--- Requirements ---
Copy out the listing below word for word, keeping every line in its original order.

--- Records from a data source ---
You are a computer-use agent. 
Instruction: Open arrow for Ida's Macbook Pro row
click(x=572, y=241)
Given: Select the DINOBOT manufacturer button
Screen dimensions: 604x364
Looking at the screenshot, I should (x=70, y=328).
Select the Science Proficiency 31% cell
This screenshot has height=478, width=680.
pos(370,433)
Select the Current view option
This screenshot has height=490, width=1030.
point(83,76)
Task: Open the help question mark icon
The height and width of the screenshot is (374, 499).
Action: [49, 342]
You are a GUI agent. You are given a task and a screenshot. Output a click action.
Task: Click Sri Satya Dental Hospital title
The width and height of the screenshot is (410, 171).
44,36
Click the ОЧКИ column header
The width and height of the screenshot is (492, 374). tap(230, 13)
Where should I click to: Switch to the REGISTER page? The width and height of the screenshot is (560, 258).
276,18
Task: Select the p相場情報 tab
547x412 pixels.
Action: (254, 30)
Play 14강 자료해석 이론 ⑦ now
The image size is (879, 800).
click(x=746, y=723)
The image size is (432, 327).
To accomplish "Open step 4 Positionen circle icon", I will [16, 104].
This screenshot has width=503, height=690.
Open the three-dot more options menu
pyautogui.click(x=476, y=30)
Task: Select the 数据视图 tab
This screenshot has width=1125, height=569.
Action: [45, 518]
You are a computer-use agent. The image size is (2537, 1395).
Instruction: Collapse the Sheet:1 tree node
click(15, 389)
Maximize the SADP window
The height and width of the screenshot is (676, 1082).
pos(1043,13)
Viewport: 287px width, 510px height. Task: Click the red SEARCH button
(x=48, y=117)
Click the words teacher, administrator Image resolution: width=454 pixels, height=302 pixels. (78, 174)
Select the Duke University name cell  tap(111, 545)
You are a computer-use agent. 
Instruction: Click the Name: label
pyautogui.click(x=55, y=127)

--- Output for this exercise ---
You are a computer-use agent. 
Instruction: Open arrow for Ida's Macbook Pro row
click(x=572, y=241)
Given: Select the DINOBOT manufacturer button
Screen dimensions: 604x364
Looking at the screenshot, I should (x=70, y=328).
Select the Science Proficiency 31% cell
This screenshot has height=478, width=680.
pos(370,433)
Select the Current view option
This screenshot has height=490, width=1030.
point(83,76)
Task: Open the help question mark icon
The height and width of the screenshot is (374, 499).
Action: [49, 342]
You are a GUI agent. You are given a task and a screenshot. Output a click action.
Task: Click Sri Satya Dental Hospital title
The width and height of the screenshot is (410, 171).
44,36
Click the ОЧКИ column header
The width and height of the screenshot is (492, 374). tap(230, 13)
Where should I click to: Switch to the REGISTER page? The width and height of the screenshot is (560, 258).
276,18
Task: Select the p相場情報 tab
547x412 pixels.
Action: (254, 30)
Play 14강 자료해석 이론 ⑦ now
The image size is (879, 800).
click(x=746, y=723)
The image size is (432, 327).
To accomplish "Open step 4 Positionen circle icon", I will [16, 104].
This screenshot has width=503, height=690.
Open the three-dot more options menu
pyautogui.click(x=476, y=30)
Task: Select the 数据视图 tab
This screenshot has width=1125, height=569.
Action: [45, 518]
You are a computer-use agent. The image size is (2537, 1395).
Instruction: Collapse the Sheet:1 tree node
click(15, 389)
Maximize the SADP window
The height and width of the screenshot is (676, 1082).
pos(1043,13)
Viewport: 287px width, 510px height. Task: Click the red SEARCH button
(x=48, y=117)
Click the words teacher, administrator Image resolution: width=454 pixels, height=302 pixels. (78, 174)
Select the Duke University name cell  tap(111, 545)
You are a computer-use agent. 
Instruction: Click the Name: label
pyautogui.click(x=55, y=127)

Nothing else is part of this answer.